### What you should do
Transcribe the data underneath exactly. No images belong in your version.

### Excerpted records
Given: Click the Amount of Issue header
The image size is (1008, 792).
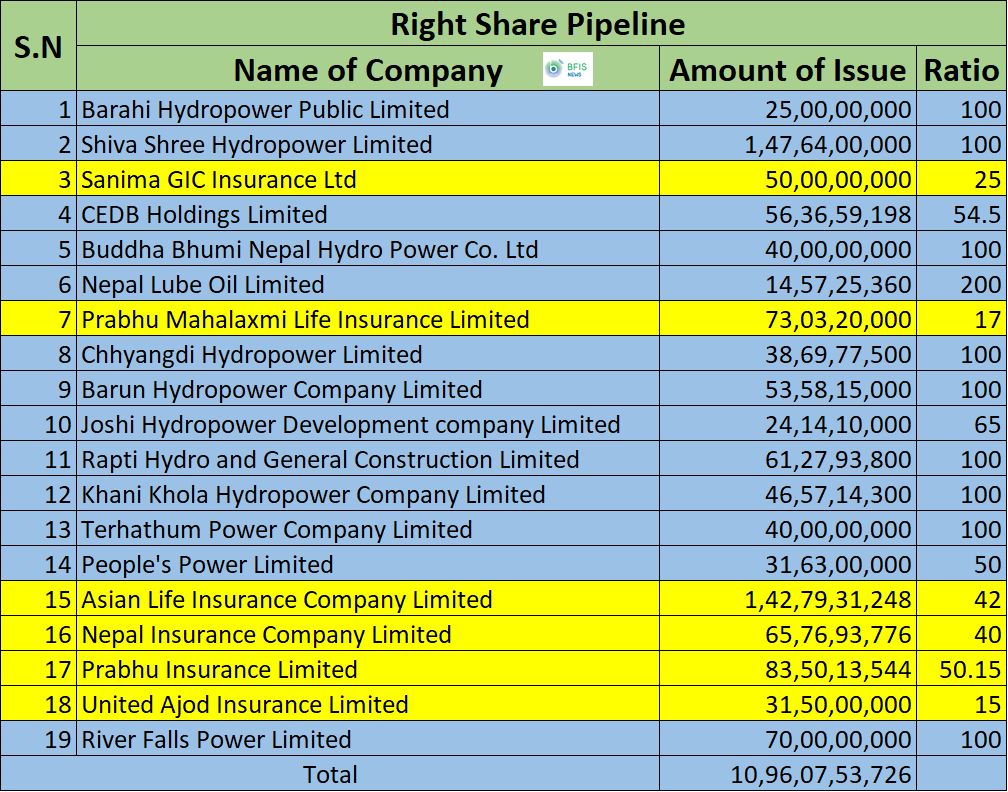Looking at the screenshot, I should [788, 68].
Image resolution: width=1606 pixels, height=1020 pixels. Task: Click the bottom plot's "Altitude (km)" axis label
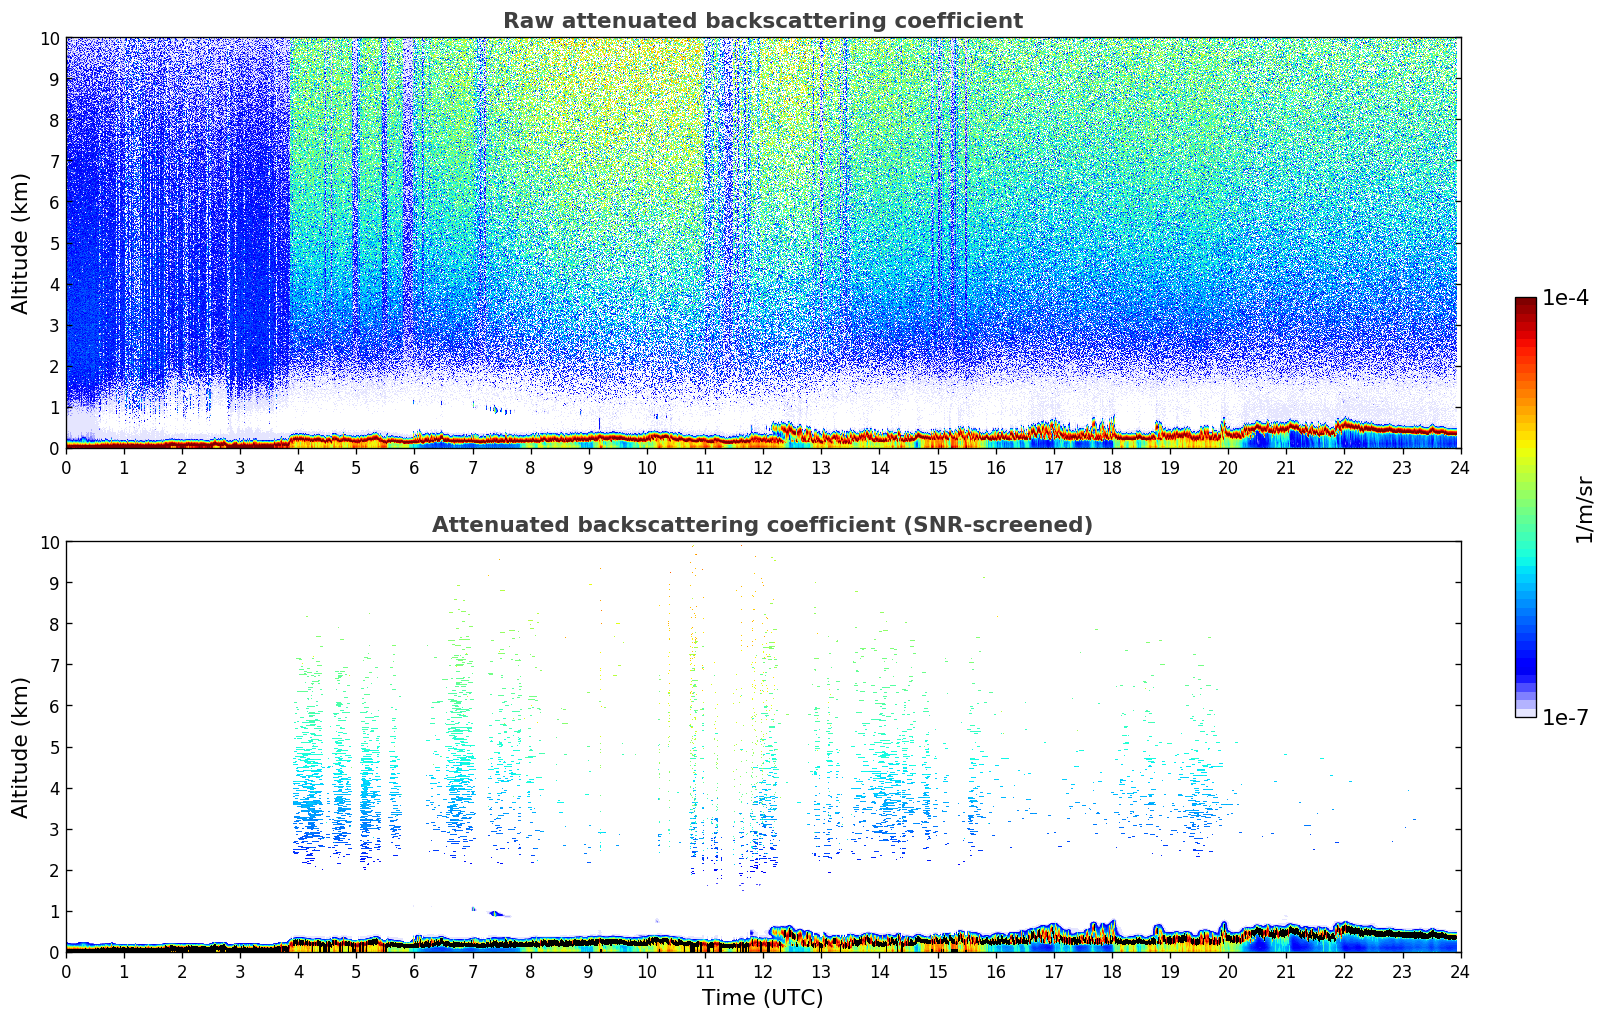(x=21, y=747)
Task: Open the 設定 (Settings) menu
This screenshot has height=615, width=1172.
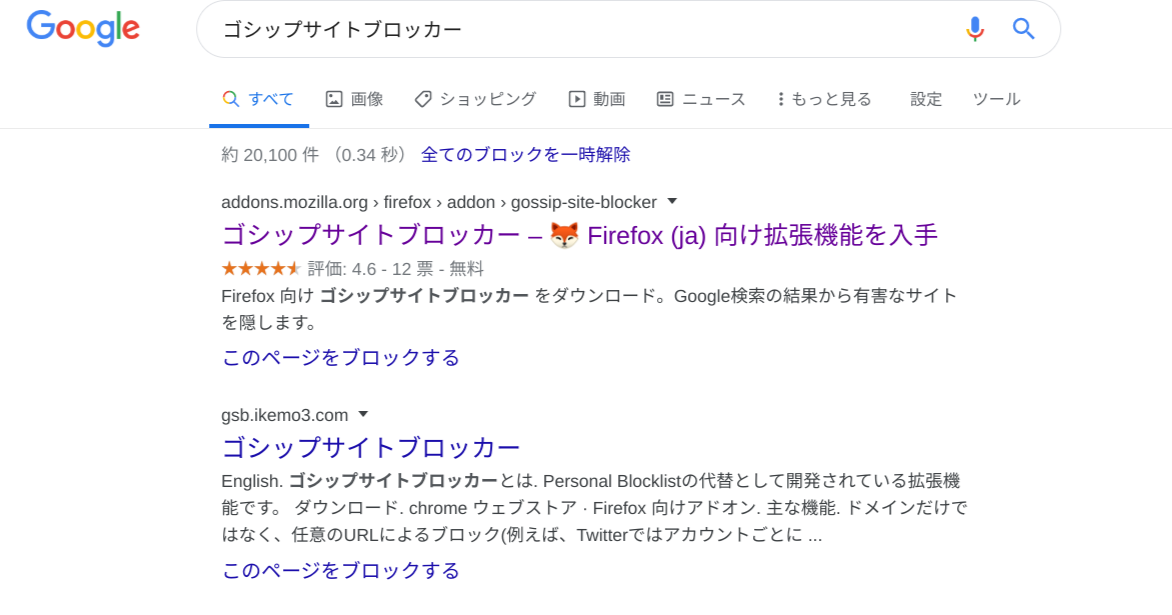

### Task output
Given: Click the Amount of Issue header
The image size is (1008, 792).
Looking at the screenshot, I should [788, 68].
Image resolution: width=1606 pixels, height=1020 pixels. Task: Click the bottom plot's "Altitude (km)" axis label
(x=21, y=747)
Task: Open the 設定 (Settings) menu
This screenshot has height=615, width=1172.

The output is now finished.